The Assurance Program continues to thrive. ZenKey and Socure have been fully approved this month with another currently under eBallot for Board ratification. Kay provided an update on the CARIN Alliance pilot and how that will drive business into the Assurance Program. We can't say how many CSPs as the pilot just started but it will take some time for the CSPs to prepare for the assessment due to the heightened rigor. 

International Liaisons Updates: 

UK reached out to ask if Kantara would apply to be a certification body. Kay attended an informational session recently and is engaged in discussions around the proposal.

Mark King shared a newly announced UK initiative which insists all British and Irish citizens applying for a job must have a privately organized online check with an approved provider. This is to begin in a few months time but there are currently no approved providers. More should come of this in the future. 

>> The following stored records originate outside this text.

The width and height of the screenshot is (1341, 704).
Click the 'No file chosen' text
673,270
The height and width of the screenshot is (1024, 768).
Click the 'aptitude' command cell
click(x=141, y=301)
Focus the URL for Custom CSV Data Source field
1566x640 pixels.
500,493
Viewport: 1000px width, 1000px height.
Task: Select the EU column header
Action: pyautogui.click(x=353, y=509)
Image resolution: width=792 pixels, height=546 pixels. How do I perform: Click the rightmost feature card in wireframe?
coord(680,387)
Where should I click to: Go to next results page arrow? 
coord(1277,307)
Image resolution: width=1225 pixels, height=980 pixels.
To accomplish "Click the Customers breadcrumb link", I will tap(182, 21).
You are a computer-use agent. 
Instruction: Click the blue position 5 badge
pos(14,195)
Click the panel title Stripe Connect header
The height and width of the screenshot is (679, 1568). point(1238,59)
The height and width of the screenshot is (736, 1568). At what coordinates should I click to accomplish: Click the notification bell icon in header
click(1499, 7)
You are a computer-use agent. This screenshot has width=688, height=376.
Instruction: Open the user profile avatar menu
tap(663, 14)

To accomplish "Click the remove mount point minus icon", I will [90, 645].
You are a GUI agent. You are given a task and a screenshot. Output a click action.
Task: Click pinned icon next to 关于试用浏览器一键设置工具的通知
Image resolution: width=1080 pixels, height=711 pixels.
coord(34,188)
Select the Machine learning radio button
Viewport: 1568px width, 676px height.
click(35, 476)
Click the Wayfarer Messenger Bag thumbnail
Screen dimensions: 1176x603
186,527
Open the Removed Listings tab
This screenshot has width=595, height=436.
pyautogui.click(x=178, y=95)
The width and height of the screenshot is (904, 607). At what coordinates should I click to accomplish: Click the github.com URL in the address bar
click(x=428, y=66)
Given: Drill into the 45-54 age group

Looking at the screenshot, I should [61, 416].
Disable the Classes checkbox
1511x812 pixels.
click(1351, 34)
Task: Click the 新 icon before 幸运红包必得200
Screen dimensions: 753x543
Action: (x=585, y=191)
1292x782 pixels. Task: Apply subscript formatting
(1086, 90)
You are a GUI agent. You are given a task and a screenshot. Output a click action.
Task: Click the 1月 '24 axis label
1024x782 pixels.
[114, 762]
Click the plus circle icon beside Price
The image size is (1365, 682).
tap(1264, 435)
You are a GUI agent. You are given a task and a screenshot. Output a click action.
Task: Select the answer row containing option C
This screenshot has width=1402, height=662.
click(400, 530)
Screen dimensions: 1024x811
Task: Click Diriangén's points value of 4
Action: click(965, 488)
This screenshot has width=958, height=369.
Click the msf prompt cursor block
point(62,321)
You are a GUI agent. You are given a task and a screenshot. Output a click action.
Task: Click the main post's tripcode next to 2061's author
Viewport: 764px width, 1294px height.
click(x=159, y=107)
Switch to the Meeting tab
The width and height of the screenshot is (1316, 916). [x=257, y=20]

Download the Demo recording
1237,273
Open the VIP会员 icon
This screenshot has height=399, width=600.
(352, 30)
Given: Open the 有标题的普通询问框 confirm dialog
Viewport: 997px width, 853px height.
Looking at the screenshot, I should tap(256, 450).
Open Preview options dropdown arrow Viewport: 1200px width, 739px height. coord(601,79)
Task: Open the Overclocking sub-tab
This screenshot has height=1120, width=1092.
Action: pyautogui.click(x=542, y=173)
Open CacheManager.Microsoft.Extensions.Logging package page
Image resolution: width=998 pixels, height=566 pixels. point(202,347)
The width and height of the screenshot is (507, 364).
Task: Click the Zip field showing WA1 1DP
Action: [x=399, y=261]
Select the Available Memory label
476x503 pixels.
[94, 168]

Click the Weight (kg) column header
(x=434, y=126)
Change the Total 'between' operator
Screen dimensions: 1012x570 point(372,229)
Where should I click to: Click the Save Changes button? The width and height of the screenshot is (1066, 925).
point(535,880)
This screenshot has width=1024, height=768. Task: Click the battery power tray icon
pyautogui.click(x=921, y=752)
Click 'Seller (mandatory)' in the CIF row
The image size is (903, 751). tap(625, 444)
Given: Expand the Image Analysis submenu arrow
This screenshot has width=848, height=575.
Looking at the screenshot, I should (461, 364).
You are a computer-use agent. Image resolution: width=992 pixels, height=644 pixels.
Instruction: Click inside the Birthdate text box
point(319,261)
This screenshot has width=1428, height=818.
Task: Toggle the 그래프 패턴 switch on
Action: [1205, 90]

LC Reports and Updates: N/A 

Discussion:

New Zealand Release

Joanne Knight, editor of the Federation Assurance Standard in New Zealand, joined the meeting to give an overview of the newly released standards. Thanks to Colin Wallis for arranging the presentation. The IAWG is interested in having Joanne back in the future. 

Component Services Language 

The group needs to decide whether to update the language on this current release, or wait until the next release. As an assessor, Richard feels the fewer changes the better. Make one update - do it well and publicize it well. Jimmy agreed. There have been recent incidents of CSPs using old versions of the framework. This can be remedied by making fewer, but more substantive, updates. 

Lynzie brought up the newest ARB issues for 63a#0500 and #0510. This was brought to the IAWG in the past but was not addressed then. There was discussion and it was agreed that the red text before the 63b criteria is incorrect and needs edited. It contradicts #0510. Jimmy voiced that this issue comes up with every CSP engaged in supervised remote. The fix seems simple - it does not apply to in-person and applies only to supervised/unsupervised remote. 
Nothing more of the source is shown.